** Description of the task **
Everything in the data below should be restated word for word.

** Material for the task **
⟨

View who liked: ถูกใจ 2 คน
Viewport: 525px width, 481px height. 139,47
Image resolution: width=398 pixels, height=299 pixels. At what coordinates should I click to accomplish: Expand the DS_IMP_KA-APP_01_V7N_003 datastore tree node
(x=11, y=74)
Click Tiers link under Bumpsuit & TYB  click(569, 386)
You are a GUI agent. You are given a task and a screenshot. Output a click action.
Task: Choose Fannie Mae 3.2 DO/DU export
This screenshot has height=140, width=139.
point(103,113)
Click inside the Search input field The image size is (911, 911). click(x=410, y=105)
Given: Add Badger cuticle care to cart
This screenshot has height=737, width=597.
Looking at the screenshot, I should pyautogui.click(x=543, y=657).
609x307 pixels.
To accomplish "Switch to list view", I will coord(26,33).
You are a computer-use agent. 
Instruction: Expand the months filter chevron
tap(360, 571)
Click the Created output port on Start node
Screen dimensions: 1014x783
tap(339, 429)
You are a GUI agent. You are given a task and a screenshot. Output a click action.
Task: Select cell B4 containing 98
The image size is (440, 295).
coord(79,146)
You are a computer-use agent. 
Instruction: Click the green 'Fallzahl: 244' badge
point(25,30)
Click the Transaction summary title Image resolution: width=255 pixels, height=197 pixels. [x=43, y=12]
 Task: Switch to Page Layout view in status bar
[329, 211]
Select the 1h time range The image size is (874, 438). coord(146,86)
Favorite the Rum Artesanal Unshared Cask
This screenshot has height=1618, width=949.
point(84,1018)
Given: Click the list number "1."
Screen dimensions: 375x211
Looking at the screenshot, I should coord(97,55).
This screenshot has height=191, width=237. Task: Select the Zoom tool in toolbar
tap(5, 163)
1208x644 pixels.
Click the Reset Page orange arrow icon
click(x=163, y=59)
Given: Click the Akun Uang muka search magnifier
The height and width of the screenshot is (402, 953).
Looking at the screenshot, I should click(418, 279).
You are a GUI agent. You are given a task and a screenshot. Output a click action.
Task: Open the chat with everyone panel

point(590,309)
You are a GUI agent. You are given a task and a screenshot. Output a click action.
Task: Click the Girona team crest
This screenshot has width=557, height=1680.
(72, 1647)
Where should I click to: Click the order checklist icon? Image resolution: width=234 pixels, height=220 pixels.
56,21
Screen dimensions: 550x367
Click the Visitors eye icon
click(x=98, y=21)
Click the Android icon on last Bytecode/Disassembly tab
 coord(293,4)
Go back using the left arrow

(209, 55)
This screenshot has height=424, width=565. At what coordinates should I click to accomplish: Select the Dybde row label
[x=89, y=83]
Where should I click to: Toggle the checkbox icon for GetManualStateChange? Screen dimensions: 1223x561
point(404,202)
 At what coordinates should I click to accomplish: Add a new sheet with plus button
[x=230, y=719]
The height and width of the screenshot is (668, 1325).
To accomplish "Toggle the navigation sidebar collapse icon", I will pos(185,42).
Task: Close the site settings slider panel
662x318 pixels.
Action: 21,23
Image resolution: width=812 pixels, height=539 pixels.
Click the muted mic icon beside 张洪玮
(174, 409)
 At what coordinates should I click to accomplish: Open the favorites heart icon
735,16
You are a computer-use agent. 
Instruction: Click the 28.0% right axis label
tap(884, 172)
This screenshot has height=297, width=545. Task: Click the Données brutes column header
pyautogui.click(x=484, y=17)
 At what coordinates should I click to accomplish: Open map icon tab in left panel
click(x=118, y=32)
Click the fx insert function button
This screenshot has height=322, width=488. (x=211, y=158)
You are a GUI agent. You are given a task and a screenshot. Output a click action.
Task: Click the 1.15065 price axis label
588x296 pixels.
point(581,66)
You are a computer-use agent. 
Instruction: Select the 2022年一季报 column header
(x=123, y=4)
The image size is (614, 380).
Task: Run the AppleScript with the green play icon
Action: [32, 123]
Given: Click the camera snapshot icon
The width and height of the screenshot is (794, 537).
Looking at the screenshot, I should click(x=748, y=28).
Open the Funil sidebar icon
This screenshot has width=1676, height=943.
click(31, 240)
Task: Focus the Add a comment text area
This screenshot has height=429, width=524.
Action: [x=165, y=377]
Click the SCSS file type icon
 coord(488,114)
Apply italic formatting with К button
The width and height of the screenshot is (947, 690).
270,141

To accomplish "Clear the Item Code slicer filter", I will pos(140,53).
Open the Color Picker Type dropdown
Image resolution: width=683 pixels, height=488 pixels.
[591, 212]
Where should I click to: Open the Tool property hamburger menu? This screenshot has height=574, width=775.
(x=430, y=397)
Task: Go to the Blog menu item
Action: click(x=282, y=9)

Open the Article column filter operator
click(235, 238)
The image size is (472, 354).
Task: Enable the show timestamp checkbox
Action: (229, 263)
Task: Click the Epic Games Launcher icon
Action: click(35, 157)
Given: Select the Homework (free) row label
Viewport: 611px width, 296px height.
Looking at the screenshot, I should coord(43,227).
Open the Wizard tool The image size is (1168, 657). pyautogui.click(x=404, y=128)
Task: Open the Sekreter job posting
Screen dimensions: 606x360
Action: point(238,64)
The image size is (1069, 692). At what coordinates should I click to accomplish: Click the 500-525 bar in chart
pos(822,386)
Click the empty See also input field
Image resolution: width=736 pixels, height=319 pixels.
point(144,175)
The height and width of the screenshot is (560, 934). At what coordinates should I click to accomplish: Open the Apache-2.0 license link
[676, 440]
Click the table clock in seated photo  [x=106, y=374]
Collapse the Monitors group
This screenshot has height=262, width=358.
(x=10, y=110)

⟩

** Written response **
View who liked: ถูกใจ 2 คน
Viewport: 525px width, 481px height. 139,47
Image resolution: width=398 pixels, height=299 pixels. At what coordinates should I click to accomplish: Expand the DS_IMP_KA-APP_01_V7N_003 datastore tree node
(x=11, y=74)
Click Tiers link under Bumpsuit & TYB  click(569, 386)
You are a GUI agent. You are given a task and a screenshot. Output a click action.
Task: Choose Fannie Mae 3.2 DO/DU export
This screenshot has height=140, width=139.
point(103,113)
Click inside the Search input field The image size is (911, 911). click(x=410, y=105)
Given: Add Badger cuticle care to cart
This screenshot has height=737, width=597.
Looking at the screenshot, I should pyautogui.click(x=543, y=657).
609x307 pixels.
To accomplish "Switch to list view", I will coord(26,33).
You are a computer-use agent. 
Instruction: Expand the months filter chevron
tap(360, 571)
Click the Created output port on Start node
Screen dimensions: 1014x783
tap(339, 429)
You are a GUI agent. You are given a task and a screenshot. Output a click action.
Task: Select cell B4 containing 98
The image size is (440, 295).
coord(79,146)
You are a computer-use agent. 
Instruction: Click the green 'Fallzahl: 244' badge
point(25,30)
Click the Transaction summary title Image resolution: width=255 pixels, height=197 pixels. [x=43, y=12]
 Task: Switch to Page Layout view in status bar
[329, 211]
Select the 1h time range The image size is (874, 438). coord(146,86)
Favorite the Rum Artesanal Unshared Cask
This screenshot has height=1618, width=949.
point(84,1018)
Given: Click the list number "1."
Screen dimensions: 375x211
Looking at the screenshot, I should coord(97,55).
This screenshot has height=191, width=237. Task: Select the Zoom tool in toolbar
tap(5, 163)
1208x644 pixels.
Click the Reset Page orange arrow icon
click(x=163, y=59)
Given: Click the Akun Uang muka search magnifier
The height and width of the screenshot is (402, 953).
Looking at the screenshot, I should click(418, 279).
You are a GUI agent. You are given a task and a screenshot. Output a click action.
Task: Open the chat with everyone panel

point(590,309)
You are a GUI agent. You are given a task and a screenshot. Output a click action.
Task: Click the Girona team crest
This screenshot has width=557, height=1680.
(72, 1647)
Where should I click to: Click the order checklist icon? Image resolution: width=234 pixels, height=220 pixels.
56,21
Screen dimensions: 550x367
Click the Visitors eye icon
click(x=98, y=21)
Click the Android icon on last Bytecode/Disassembly tab
 coord(293,4)
Go back using the left arrow

(209, 55)
This screenshot has height=424, width=565. At what coordinates should I click to accomplish: Select the Dybde row label
[x=89, y=83]
Where should I click to: Toggle the checkbox icon for GetManualStateChange? Screen dimensions: 1223x561
point(404,202)
 At what coordinates should I click to accomplish: Add a new sheet with plus button
[x=230, y=719]
The height and width of the screenshot is (668, 1325).
To accomplish "Toggle the navigation sidebar collapse icon", I will pos(185,42).
Task: Close the site settings slider panel
662x318 pixels.
Action: 21,23
Image resolution: width=812 pixels, height=539 pixels.
Click the muted mic icon beside 张洪玮
(174, 409)
 At what coordinates should I click to accomplish: Open the favorites heart icon
735,16
You are a computer-use agent. 
Instruction: Click the 28.0% right axis label
tap(884, 172)
This screenshot has height=297, width=545. Task: Click the Données brutes column header
pyautogui.click(x=484, y=17)
 At what coordinates should I click to accomplish: Open map icon tab in left panel
click(x=118, y=32)
Click the fx insert function button
This screenshot has height=322, width=488. (x=211, y=158)
You are a GUI agent. You are given a task and a screenshot. Output a click action.
Task: Click the 1.15065 price axis label
588x296 pixels.
point(581,66)
You are a computer-use agent. 
Instruction: Select the 2022年一季报 column header
(x=123, y=4)
The image size is (614, 380).
Task: Run the AppleScript with the green play icon
Action: [32, 123]
Given: Click the camera snapshot icon
The width and height of the screenshot is (794, 537).
Looking at the screenshot, I should click(x=748, y=28).
Open the Funil sidebar icon
This screenshot has width=1676, height=943.
click(31, 240)
Task: Focus the Add a comment text area
This screenshot has height=429, width=524.
Action: [x=165, y=377]
Click the SCSS file type icon
 coord(488,114)
Apply italic formatting with К button
The width and height of the screenshot is (947, 690).
270,141

To accomplish "Clear the Item Code slicer filter", I will pos(140,53).
Open the Color Picker Type dropdown
Image resolution: width=683 pixels, height=488 pixels.
[591, 212]
Where should I click to: Open the Tool property hamburger menu? This screenshot has height=574, width=775.
(x=430, y=397)
Task: Go to the Blog menu item
Action: click(x=282, y=9)

Open the Article column filter operator
click(235, 238)
The image size is (472, 354).
Task: Enable the show timestamp checkbox
Action: (229, 263)
Task: Click the Epic Games Launcher icon
Action: click(35, 157)
Given: Select the Homework (free) row label
Viewport: 611px width, 296px height.
Looking at the screenshot, I should coord(43,227).
Open the Wizard tool The image size is (1168, 657). pyautogui.click(x=404, y=128)
Task: Open the Sekreter job posting
Screen dimensions: 606x360
Action: point(238,64)
The image size is (1069, 692). At what coordinates should I click to accomplish: Click the 500-525 bar in chart
pos(822,386)
Click the empty See also input field
Image resolution: width=736 pixels, height=319 pixels.
point(144,175)
The height and width of the screenshot is (560, 934). At what coordinates should I click to accomplish: Open the Apache-2.0 license link
[676, 440]
Click the table clock in seated photo  [x=106, y=374]
Collapse the Monitors group
This screenshot has height=262, width=358.
(x=10, y=110)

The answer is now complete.